Segundo ele, o Sistema de Execução Penal só funcionará se houver investimento no setor e valorização desses servidores. Ele propõe a ampliação do quadro de agentes e mudança nas leis tanto do processo penal quanto do direito penal em si. Para o presidente da Aspego, se faz necessário promover, com celeridade, uma otimização da Execução Penal como um todo.
“Não é flexibilizando a saída do indivíduo da prisão, flexibilizando as leis para se prender menos que diminui a criminalidade. É o contrário. É obrigação do Estado ter onde colocar quem cumpre pena e fazer um sistema eficiente. As experiências nos Estados Unidos e na Europa provam isso”, opina Jorimar Bastos.

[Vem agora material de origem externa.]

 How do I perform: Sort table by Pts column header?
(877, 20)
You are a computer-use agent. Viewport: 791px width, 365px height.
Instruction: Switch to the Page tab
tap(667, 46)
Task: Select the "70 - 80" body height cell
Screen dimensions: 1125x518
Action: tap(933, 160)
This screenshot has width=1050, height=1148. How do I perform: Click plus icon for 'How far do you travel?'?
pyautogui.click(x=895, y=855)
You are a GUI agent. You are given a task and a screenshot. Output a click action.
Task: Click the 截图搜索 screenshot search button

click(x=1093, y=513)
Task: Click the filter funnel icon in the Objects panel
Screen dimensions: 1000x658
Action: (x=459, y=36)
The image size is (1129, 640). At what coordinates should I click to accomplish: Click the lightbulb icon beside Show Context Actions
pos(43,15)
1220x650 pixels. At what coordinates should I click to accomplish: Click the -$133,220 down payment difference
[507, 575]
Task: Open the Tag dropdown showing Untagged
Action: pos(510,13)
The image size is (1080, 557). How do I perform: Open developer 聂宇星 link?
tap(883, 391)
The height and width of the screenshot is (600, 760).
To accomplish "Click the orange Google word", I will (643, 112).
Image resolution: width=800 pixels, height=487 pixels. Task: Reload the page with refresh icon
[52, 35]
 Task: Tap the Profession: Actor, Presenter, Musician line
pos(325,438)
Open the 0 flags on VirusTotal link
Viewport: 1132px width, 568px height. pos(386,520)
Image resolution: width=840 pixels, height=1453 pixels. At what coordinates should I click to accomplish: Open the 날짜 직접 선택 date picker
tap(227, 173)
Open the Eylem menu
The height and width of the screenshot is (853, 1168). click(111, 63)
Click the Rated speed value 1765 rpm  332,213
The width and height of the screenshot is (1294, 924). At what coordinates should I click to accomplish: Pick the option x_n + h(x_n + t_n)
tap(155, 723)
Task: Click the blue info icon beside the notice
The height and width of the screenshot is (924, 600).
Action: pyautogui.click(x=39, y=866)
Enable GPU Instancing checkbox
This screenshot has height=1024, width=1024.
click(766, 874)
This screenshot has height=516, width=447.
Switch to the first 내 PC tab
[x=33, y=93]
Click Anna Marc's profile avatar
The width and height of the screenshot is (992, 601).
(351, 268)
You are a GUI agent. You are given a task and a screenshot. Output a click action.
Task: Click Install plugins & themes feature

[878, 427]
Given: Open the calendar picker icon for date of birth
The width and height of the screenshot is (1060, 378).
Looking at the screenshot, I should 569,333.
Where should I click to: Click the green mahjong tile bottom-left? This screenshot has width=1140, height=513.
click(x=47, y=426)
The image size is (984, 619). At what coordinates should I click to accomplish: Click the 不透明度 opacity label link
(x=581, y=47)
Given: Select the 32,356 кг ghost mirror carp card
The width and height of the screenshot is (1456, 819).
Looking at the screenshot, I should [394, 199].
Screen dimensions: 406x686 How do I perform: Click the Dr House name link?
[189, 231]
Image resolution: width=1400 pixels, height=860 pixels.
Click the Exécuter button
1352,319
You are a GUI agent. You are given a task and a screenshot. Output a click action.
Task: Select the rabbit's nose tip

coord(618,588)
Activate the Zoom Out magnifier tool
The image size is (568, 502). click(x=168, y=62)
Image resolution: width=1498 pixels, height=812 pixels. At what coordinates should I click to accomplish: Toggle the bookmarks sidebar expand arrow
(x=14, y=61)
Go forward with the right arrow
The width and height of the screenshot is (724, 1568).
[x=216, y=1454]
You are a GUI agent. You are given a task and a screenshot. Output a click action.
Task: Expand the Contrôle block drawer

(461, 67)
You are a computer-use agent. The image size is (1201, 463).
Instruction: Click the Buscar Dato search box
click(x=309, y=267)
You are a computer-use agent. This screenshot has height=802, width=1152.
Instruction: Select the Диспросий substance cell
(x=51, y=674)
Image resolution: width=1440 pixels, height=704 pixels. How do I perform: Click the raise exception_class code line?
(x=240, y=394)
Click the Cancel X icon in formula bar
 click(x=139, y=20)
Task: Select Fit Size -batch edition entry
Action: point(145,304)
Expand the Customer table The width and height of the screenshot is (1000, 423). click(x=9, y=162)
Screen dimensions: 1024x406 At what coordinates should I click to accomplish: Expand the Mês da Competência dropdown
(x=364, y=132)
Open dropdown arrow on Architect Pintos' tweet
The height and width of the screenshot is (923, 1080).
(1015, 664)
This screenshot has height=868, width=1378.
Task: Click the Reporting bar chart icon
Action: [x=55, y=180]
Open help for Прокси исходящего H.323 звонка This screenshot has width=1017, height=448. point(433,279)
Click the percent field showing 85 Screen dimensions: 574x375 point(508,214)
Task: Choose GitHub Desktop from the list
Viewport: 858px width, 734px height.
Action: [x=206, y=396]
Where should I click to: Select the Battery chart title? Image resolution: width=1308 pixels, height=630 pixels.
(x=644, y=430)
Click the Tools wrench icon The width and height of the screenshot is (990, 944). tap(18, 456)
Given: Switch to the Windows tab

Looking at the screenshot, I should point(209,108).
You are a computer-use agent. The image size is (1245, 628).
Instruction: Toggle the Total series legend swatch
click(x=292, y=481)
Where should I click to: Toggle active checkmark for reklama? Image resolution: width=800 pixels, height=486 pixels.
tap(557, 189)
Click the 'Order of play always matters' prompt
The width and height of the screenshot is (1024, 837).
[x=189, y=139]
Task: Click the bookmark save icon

Já Fábrício Bonfim, superintendente da SAPeJUS, falou sobre os avanços na administração prisional. “O grande desafio da administração prisional, na atual conjuntura, é continuar avançando. E temos avançado, mas há ainda muito a ser feito. Nosso sistema prisional não é o melhor do mundo. Temos dificuldades, mas a responsabilidade com que essa atual administração tem tratado o sistema prisional é fato. Avançamos com o incentivo à empregabilidade, à humanização, o respeito às famílias e aos direitos dos detentos. Tudo isso tem sido levado em consideração”, disse.
Ele informou que nos próximos meses haverá acréscimo de 1.200 vagas nas unidades carcerárias, e a realização de concurso público para incrementar o quadro de agentes prisionais.